Blood cancer: When drugs work
New marker found for the treatment of leukaemia patients
Patients suffering from acute myeloid leukaemia (AML) – a certain form of blood cancer – are treated with the help of chemotherapy. Often, the active substances Decitabine and Azacitidine – so-called DNA methyltransferase inhibitors – are used for older patients because those affected cannot tolerate intensive chemotherapy. But only some of the AML patients respond to this treatment. However, it is not yet possible to estimate which patients will benefit from these agents and which will not before starting therapy.
Supposedly equivalent drugs: important difference found
Recently, a multidisciplinary international team with cooperation partners from Germany, the USA and Great Britain carried out a study on this problem, which was funded by the Frankfurt Foundation for Children with Cancer and the association Hilfe für krebskranke Kinder Frankfurt. The scientists were able to show that the enzyme SAMHD1 converts the activated form of Decitabine back into its inactive initial form. This prevents therapeutic activity.

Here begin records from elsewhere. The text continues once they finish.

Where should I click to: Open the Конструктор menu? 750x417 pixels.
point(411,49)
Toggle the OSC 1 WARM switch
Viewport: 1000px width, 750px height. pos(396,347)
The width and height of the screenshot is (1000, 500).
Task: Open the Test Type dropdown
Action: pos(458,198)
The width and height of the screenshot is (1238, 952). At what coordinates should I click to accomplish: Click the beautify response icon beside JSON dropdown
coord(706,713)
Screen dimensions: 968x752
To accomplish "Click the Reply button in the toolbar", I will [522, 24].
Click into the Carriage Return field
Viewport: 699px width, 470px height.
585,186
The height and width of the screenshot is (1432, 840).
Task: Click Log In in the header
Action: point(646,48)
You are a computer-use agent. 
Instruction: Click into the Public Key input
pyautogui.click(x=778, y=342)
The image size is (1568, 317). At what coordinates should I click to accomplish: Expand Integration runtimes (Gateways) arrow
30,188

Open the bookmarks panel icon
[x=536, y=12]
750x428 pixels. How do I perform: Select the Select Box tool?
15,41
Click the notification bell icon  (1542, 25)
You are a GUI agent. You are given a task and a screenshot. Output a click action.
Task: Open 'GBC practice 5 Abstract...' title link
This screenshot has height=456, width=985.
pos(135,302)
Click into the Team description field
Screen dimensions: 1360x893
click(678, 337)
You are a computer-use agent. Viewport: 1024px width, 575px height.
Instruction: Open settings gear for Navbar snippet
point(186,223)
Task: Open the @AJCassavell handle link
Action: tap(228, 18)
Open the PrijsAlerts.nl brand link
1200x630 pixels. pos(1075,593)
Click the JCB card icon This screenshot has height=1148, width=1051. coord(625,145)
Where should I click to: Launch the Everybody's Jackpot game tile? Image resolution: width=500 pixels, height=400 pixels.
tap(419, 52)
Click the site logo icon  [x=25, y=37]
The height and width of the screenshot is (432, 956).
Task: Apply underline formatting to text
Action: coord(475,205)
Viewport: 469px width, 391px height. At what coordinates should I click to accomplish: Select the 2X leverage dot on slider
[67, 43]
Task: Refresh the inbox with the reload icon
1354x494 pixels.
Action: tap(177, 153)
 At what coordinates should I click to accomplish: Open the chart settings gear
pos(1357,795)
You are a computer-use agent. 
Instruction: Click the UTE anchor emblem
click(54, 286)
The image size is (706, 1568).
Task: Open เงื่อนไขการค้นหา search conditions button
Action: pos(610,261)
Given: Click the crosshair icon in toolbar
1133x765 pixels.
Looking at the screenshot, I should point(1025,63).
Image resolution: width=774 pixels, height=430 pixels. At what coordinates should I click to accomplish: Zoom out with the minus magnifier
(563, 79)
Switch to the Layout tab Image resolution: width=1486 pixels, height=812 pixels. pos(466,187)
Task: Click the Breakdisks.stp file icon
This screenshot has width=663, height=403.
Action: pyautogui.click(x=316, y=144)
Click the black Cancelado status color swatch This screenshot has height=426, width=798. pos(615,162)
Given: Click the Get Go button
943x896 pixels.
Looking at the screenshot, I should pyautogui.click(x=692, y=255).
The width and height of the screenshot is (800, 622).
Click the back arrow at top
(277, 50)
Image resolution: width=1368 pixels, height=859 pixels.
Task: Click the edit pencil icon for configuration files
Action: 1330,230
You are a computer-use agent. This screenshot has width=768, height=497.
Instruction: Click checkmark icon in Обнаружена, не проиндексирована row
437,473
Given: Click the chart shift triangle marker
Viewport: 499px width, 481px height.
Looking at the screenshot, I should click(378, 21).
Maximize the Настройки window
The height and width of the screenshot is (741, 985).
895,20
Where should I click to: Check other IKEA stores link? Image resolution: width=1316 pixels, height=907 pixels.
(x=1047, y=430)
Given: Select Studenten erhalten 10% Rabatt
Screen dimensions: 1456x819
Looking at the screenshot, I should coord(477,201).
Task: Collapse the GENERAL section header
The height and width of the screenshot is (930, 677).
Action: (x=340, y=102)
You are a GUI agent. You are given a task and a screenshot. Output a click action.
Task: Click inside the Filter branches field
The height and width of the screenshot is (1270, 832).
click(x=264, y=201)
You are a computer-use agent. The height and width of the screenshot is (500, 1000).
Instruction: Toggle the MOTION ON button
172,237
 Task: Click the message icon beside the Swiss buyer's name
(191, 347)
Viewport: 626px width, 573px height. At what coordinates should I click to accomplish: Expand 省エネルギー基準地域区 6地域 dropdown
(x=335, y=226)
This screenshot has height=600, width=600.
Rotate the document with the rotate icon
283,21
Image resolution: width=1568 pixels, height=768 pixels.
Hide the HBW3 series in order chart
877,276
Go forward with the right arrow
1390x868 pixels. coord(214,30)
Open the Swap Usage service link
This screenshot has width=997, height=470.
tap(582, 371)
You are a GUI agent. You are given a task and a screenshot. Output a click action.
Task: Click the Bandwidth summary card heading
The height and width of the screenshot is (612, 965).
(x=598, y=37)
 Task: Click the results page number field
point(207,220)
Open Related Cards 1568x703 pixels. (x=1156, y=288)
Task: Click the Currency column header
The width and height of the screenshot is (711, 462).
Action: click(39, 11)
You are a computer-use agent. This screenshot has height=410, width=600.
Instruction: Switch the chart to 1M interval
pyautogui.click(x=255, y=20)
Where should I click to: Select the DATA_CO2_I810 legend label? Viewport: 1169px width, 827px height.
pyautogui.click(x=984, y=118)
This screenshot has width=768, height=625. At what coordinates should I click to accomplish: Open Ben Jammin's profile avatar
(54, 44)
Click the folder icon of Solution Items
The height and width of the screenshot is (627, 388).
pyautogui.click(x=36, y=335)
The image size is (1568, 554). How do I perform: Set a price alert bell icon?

Interestingly, the effect of Azacitidine is not influenced by SAMHD1. The results, published under the title “Selective inactivation of hypomethylating agents by SAMHD1 provides a rationale for therapeutic stratification in AML” in the renowned journal Nature Communications, show that there are significant differences between these drugs, which are often considered equivalent. Furthermore, the amount of SAMHD1 in AML cells as a marker could predict how sensitive they are to Decitabine. This is of potential clinical importance.
Frankfurt scientist in international research team
The research was led by Prof. Jindrich Cinatl from the University Hospital Frankfurt and Prof. Oliver Keppler from the Ludwig-Maximilians-University Munich. Numerous research groups from the Goethe University Frankfurt as well as scientists from the universities of Göttingen, Greifswald, Munich, Münster, Cambridge and Kent in Great Britain and Yale/USA were involved. The first author of the study, Prof. Thomas Oellerich from Goethe University, said of the results: “There is now justified hope that patients will benefit from these new research results in the foreseeable future.” Prof Oellerich holds a professorship of the German Consortium for Translational Cancer Research. Together with the University of Mainz, the University Hospital is a site of this health centre, which is funded by the Federal Ministry of Education and Research.